Dataset entries
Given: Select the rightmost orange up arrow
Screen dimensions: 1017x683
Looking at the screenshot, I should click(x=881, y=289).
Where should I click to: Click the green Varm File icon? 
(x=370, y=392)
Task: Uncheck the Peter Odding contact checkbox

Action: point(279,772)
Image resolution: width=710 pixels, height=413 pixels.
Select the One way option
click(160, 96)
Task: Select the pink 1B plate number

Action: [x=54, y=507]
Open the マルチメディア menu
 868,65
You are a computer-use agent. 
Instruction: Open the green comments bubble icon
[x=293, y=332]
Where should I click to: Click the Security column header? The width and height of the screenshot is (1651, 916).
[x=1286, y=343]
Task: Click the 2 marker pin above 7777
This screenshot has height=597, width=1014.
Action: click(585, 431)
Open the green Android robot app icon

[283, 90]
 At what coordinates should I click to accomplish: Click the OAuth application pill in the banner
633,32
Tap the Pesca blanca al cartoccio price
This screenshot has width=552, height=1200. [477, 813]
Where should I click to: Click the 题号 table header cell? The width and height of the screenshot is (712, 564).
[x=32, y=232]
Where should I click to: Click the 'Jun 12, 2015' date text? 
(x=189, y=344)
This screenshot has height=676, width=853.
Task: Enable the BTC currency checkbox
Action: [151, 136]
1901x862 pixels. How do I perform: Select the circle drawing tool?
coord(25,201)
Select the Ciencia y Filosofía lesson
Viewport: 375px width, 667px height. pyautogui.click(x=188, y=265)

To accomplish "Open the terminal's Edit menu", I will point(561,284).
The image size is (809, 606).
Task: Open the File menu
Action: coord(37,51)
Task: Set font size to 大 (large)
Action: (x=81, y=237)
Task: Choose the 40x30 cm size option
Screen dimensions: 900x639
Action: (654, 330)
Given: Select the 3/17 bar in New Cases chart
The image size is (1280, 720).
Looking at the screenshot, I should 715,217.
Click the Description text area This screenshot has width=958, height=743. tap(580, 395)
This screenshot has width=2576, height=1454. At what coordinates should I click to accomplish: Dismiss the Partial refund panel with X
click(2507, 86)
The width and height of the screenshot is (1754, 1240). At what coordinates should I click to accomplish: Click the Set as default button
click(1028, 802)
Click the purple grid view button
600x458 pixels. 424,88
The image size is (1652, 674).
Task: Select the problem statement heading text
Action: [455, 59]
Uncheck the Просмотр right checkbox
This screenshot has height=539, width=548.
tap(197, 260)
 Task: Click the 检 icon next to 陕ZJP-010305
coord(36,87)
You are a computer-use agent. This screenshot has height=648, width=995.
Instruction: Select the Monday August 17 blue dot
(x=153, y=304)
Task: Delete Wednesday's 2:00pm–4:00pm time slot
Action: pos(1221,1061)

Exercise aim:
Retype exactly the line with "The width and height of the screenshot is (1754, 1240)." and each line after it until the records end, and include no other line.

Task result:
The width and height of the screenshot is (1754, 1240). At what coordinates should I click to accomplish: Click the Set as default button
click(1028, 802)
Click the purple grid view button
600x458 pixels. 424,88
The image size is (1652, 674).
Task: Select the problem statement heading text
Action: [455, 59]
Uncheck the Просмотр right checkbox
This screenshot has height=539, width=548.
tap(197, 260)
 Task: Click the 检 icon next to 陕ZJP-010305
coord(36,87)
You are a computer-use agent. This screenshot has height=648, width=995.
Instruction: Select the Monday August 17 blue dot
(x=153, y=304)
Task: Delete Wednesday's 2:00pm–4:00pm time slot
Action: pos(1221,1061)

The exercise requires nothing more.